To most gardeners, the idea of a winter blooming fruit tree is unknown. But to the knowledgeable landscape archtects, contractors, and well versed gardeners, the qualities of Prunus mume are well known and cherished for their winter blooms and wonderful fragrance. Here I will describe the merits of this little known tree. It is relatively unknown (and for no good reason) other than the fact that most people do not go to a garden center/nursery at this time of year to see what is in bloom. Prunus mume is an ancient cultivated plant in the Orient, but not so well known outside Asian communities or the knowledgeable plants person. it is a small growing tree of the rose family. It’s relatives are the plums, apricots, peaches, cherries, etc. It has the distinction of being the first flowering fruit tree, with blooms often opening while snow is still on the ground. It can be very long lived(several hundred years is not uncommon) and many a bonsai fancier has seen this species trained in a dwarfed style. The tree is vigorously growing when well suited culturally. It likes a warm, sunny position, regular pruning to maintain the vigor of the branches, and well drained fertile soil. Flowers are small but profuse and they have the wonderful quality of being scented, a wonderful thing to enjoy in the winter landscape! Flower color varies from white, pinks, and reds. There are single and double bloomers. The growth habit is usually upright, but there are weeping forms and a rare contorted form(Ko ten Bai). There are very rare variegated stem forms as well. Young branches are rich green, as they age, they turn to an almost black, very dark bark color, which contrasts nicely with the blossoms. If they fruit, those fruits are similar to apricots or plums, hence the Japanese flowering apricot/ plum common names. The fragrance is superb! Clean and spicy, vaguely reminiscent of carnations, but not quite.

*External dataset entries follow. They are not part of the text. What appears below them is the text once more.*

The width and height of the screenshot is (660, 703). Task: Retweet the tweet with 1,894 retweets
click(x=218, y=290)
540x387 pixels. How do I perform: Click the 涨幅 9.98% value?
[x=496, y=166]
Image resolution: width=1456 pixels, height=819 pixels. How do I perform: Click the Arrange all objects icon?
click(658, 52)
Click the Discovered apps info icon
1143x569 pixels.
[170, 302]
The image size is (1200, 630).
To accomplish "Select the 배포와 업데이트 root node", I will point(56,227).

Hundreds of cvs. exist in Japan and China, but so many are similar, it is difficult to tell them apart, even among the very knowledgebale. (If you have only several stamens which differentiate the cvs. how are you going to be able to identify the cultivar?)
So here in the USA, they are often sold by colors (if single flowered) or fruiting characterisitics, or plant habit(weeping or upright)

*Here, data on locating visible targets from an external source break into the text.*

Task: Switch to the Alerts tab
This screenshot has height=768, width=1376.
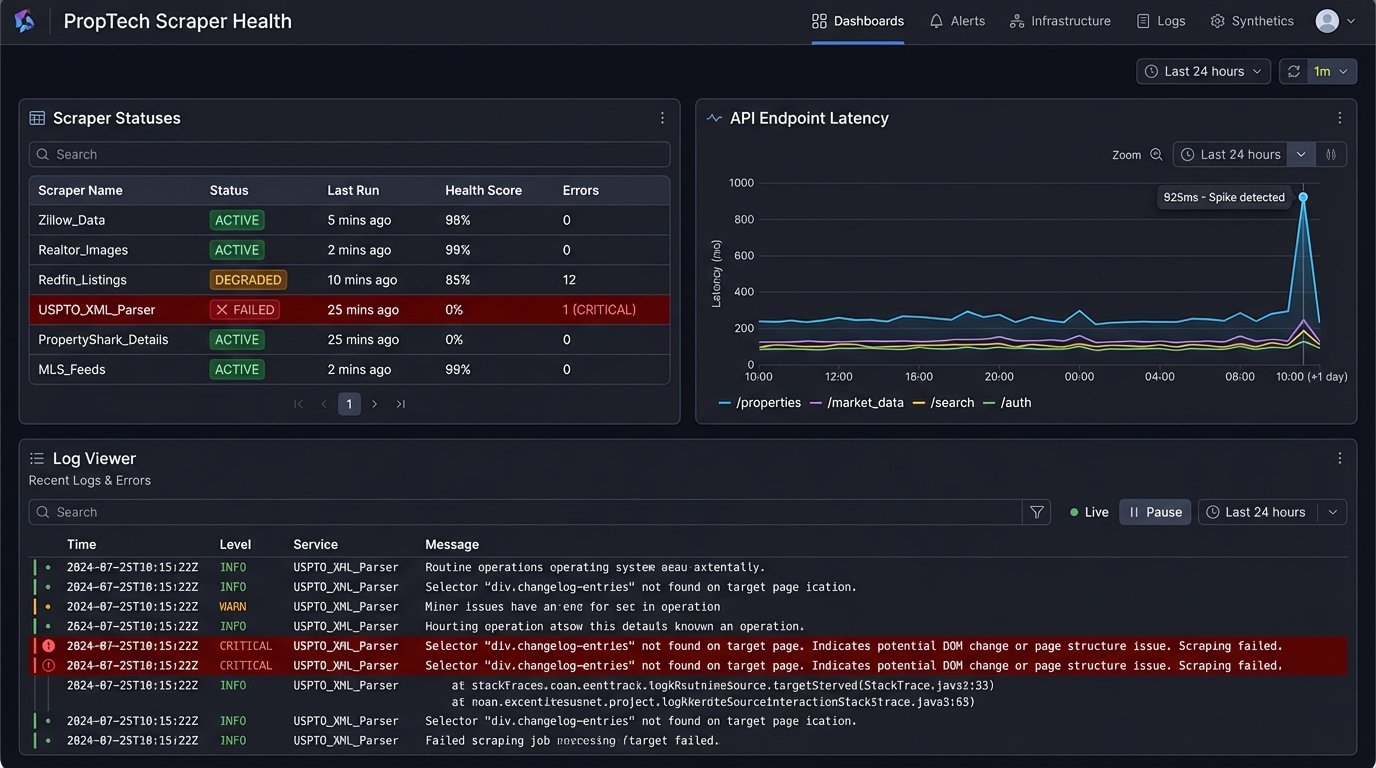Action: click(957, 21)
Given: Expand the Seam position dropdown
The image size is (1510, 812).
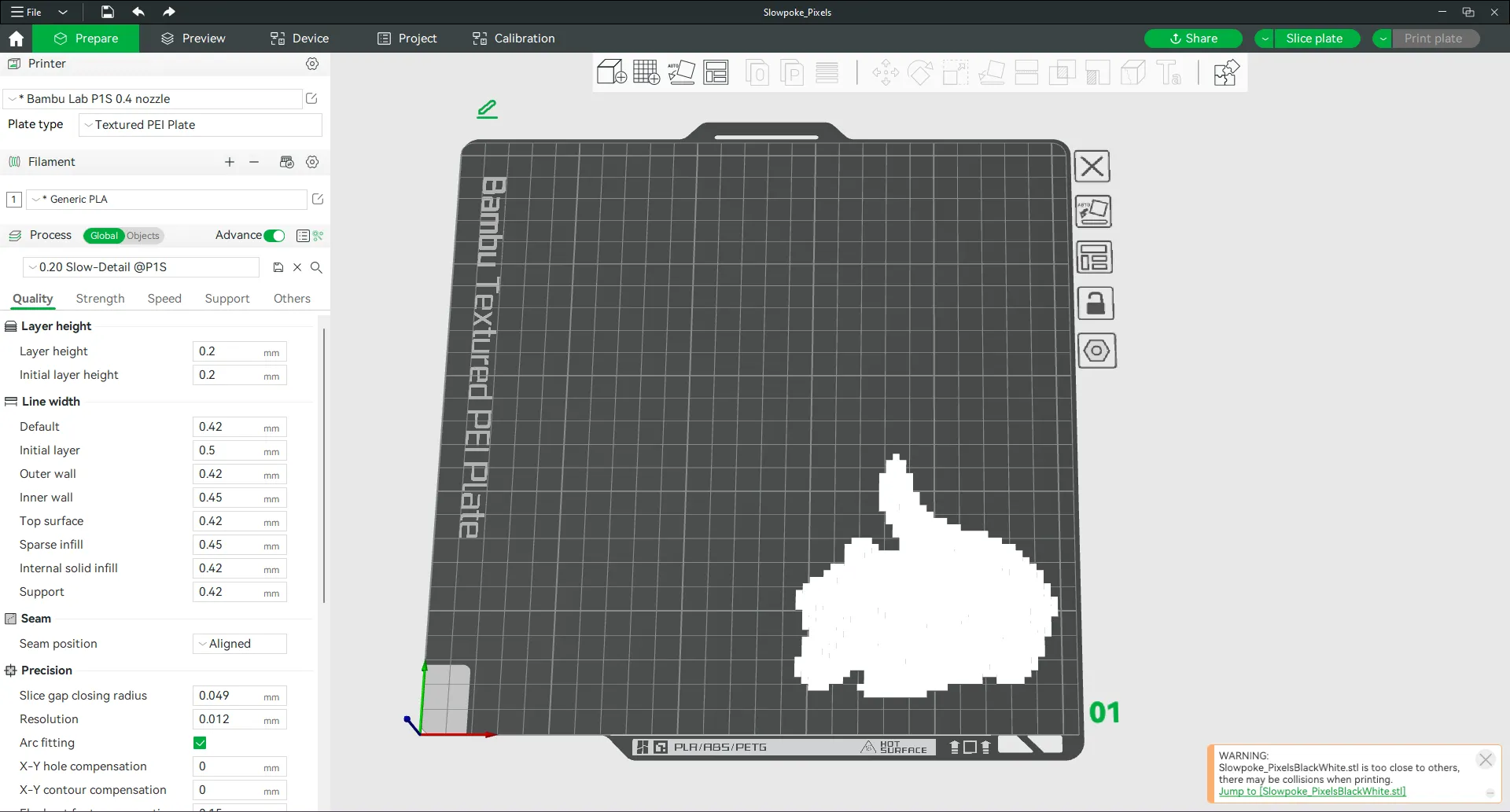Looking at the screenshot, I should pyautogui.click(x=239, y=644).
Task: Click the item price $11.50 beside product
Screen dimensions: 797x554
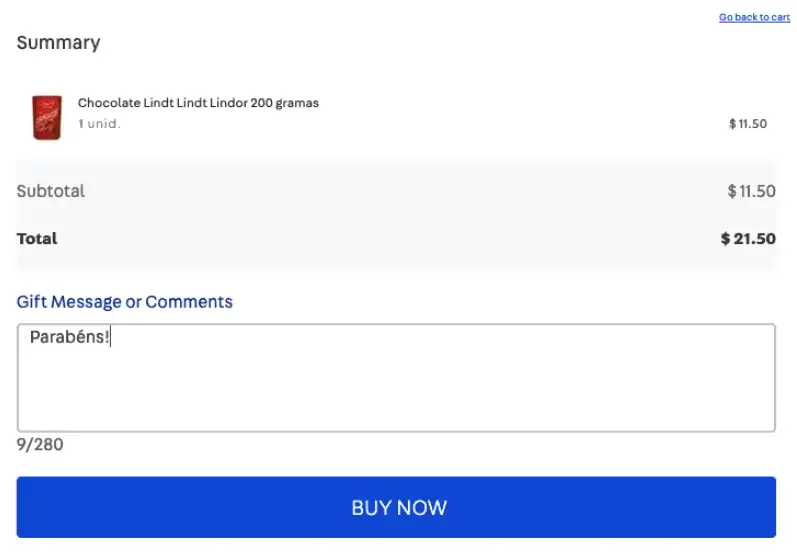Action: [747, 124]
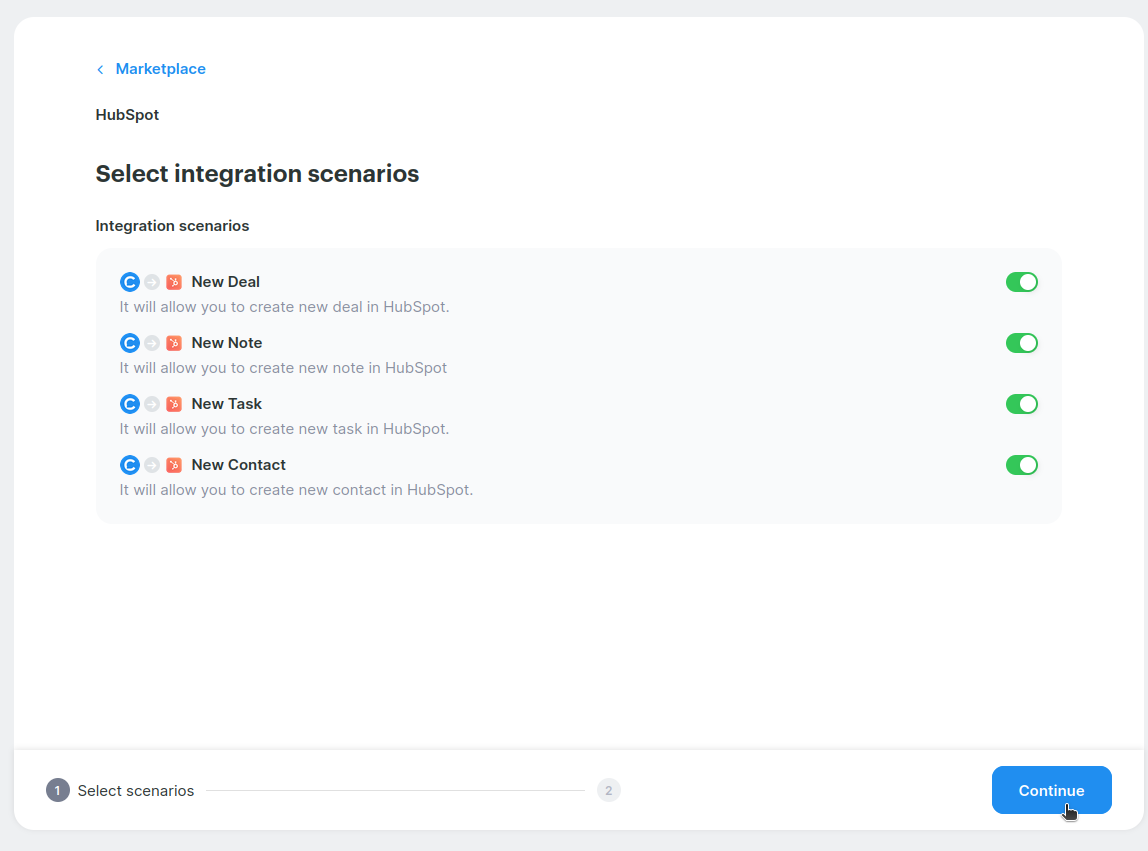Click the blue C icon beside New Contact
The height and width of the screenshot is (851, 1148).
pos(129,465)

There are a small group of hybrids available which are named, but you have to request them to be ordered from your local nursery, or else you will never have the chance to grow them in your own garden(and miss out on the wonderful display and fragrance!)
Regular fertilizer is appreciated if your soil is poor and a warm summer and fall will ripen the growth so the next year’s bloom will be profuse.